Attention alpha<t,t'>: how much attention to pay to t'th input word when generating tth output word: depends on previous output s<t-1>, and RNN input feature a<t'>.

Attention Model

Recap of attention model:
Feature vector at t'th input word: a<t'>
context: input features, weighted by attention weights

Computing attention alpha
Use a<t,t'>=softmax(e<t,t'>) to ensure attention is normalized (over all t's) to one.

⇒ The mapping function from a<t'> and s<t-1> to attention logits e<t,t'> is unknown
→ plug in a NN: e<t,t'> = W * (s<t-1>, a<t'>)— and trust backprop !

downside: quadratique time complexity (Tx * Ty) → acceptable in MT, since input/output seqs are not that long...
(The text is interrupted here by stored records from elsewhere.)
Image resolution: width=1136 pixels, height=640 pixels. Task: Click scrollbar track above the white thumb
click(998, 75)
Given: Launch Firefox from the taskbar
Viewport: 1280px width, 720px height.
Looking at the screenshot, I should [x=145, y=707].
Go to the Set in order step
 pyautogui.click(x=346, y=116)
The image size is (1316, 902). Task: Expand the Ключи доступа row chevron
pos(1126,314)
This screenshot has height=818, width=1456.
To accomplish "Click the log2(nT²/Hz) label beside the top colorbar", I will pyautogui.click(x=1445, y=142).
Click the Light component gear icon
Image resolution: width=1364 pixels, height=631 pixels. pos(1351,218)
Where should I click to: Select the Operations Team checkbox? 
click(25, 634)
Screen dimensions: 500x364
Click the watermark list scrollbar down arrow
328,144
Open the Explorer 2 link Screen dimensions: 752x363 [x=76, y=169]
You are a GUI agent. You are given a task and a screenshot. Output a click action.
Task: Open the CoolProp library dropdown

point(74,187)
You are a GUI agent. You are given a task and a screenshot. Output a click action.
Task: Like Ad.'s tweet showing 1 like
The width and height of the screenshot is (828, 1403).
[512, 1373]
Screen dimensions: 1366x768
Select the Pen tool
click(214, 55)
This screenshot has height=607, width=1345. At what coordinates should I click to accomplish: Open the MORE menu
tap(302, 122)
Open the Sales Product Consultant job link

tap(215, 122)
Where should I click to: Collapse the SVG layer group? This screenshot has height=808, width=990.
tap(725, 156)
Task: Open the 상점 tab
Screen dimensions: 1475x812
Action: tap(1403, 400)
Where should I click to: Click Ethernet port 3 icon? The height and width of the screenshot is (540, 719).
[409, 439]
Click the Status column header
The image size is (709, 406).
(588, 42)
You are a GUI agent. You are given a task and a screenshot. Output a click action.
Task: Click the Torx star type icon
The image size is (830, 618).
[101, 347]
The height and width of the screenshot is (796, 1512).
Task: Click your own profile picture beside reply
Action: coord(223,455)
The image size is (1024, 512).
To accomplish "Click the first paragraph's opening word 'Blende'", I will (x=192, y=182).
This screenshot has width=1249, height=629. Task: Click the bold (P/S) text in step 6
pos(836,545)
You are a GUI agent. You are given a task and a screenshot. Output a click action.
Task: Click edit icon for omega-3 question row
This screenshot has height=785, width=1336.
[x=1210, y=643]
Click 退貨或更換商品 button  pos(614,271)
II-Speech recognition - Audio data

Speech recognition

seq2seq, where x = audio clip / spectrum gram, y=transcript
pre-DL era: phonemes (hand-engineered basic unit of sound) → no longer necessary with end-to-end learning on large dataset.
Dataset: 300~3000 hours

CTC cost : "Connectionist temporal classification".
Pb in speech recogintion with many-to-many RNN: number of input timesteps are much longer than output.
→ blank and repeated characters are considered correct (collapse repeated characters afterwards)

Trigger Word Detection

Train with an RNN.
Data: audio clips
→ set label 1 right after the trigger word.
pb: unbalanced dataset (a lot of 0s) → label = 1 for several timesteps after trigger word.

Conclusion and thank you

Deep learning is a super power.